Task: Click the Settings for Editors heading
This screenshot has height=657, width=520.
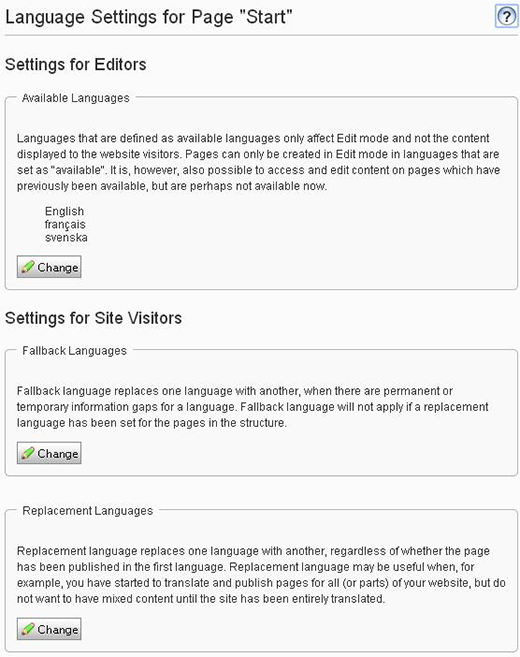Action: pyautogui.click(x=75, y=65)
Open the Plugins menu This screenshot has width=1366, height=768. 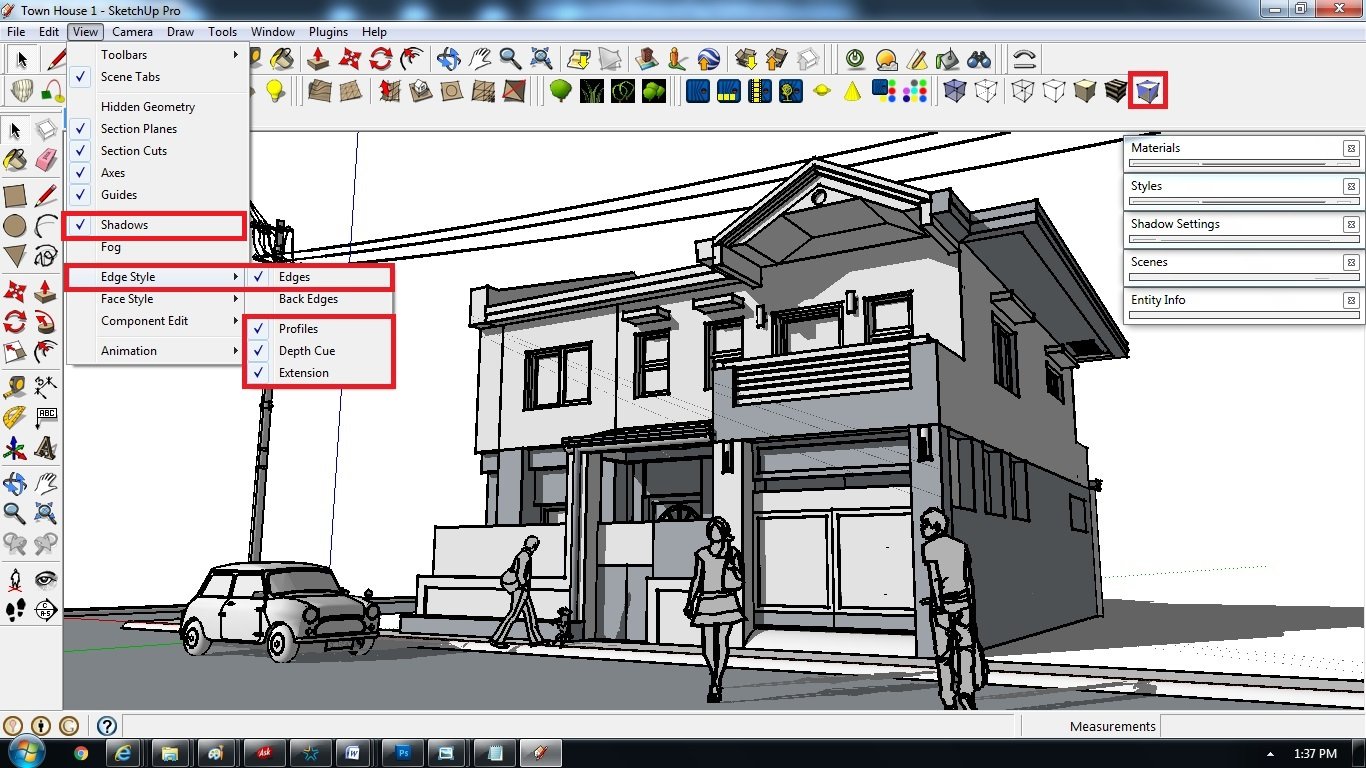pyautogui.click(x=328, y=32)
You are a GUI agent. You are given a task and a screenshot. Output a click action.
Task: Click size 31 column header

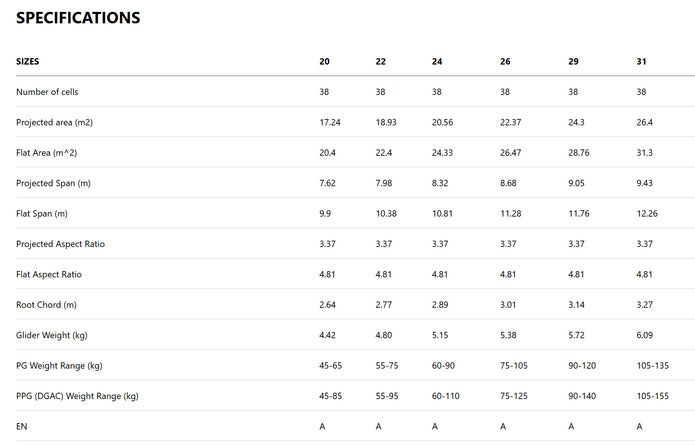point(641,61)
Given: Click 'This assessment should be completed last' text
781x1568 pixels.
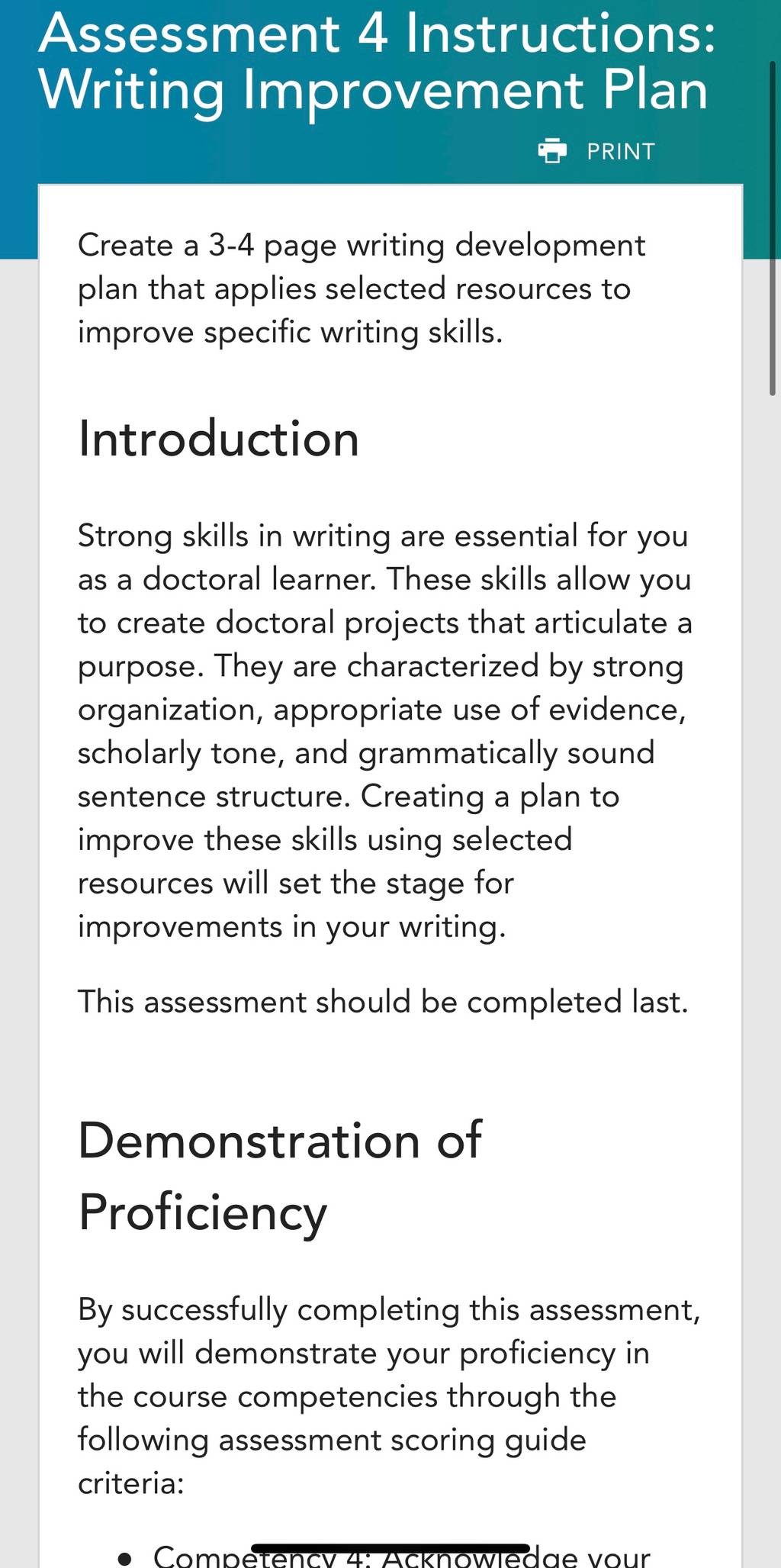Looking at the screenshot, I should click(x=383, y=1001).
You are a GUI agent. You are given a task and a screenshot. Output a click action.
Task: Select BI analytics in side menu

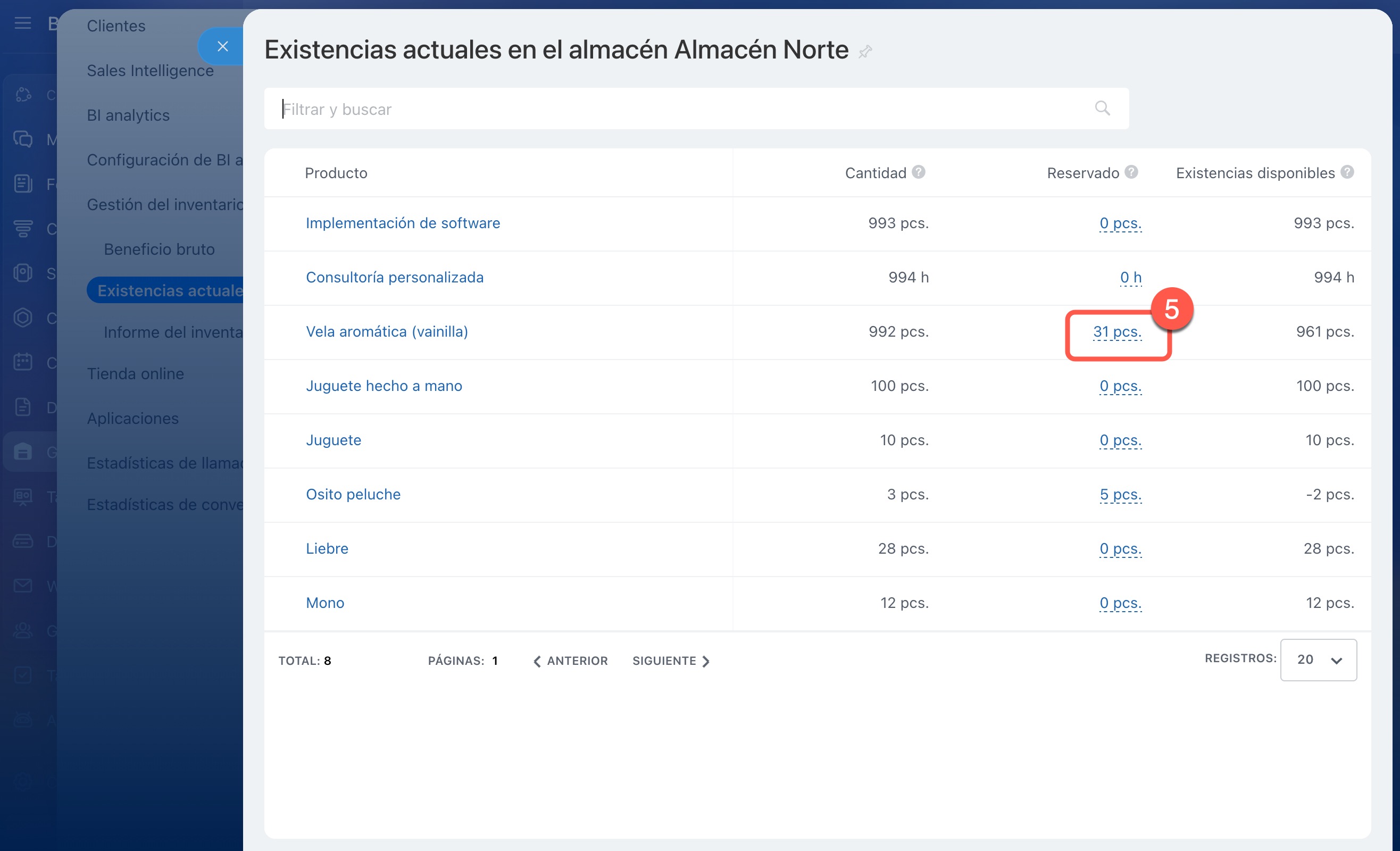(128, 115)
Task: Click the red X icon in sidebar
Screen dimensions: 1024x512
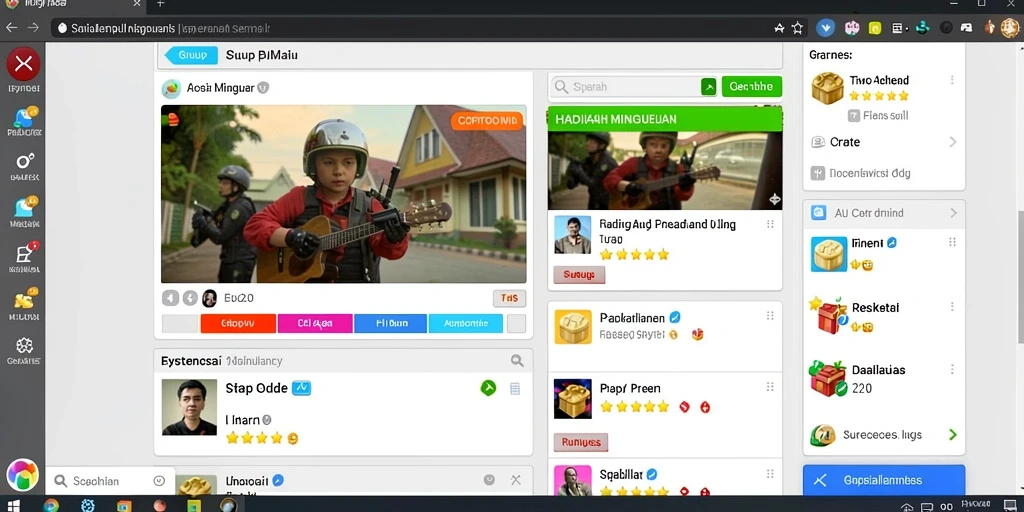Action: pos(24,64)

──────────

Exercise objective → Retype the stretch from the line containing "Given: Click 'This" through the last line, word for word, and leave the pictures out.

Written solution →
Given: Click 'This assessment should be completed last' text
781x1568 pixels.
Looking at the screenshot, I should click(x=383, y=1001).
You are a GUI agent. You are given a task and a screenshot. Output a click action.
Task: Select BI analytics in side menu

(128, 115)
Task: Click the red X icon in sidebar
Screen dimensions: 1024x512
Action: pos(24,64)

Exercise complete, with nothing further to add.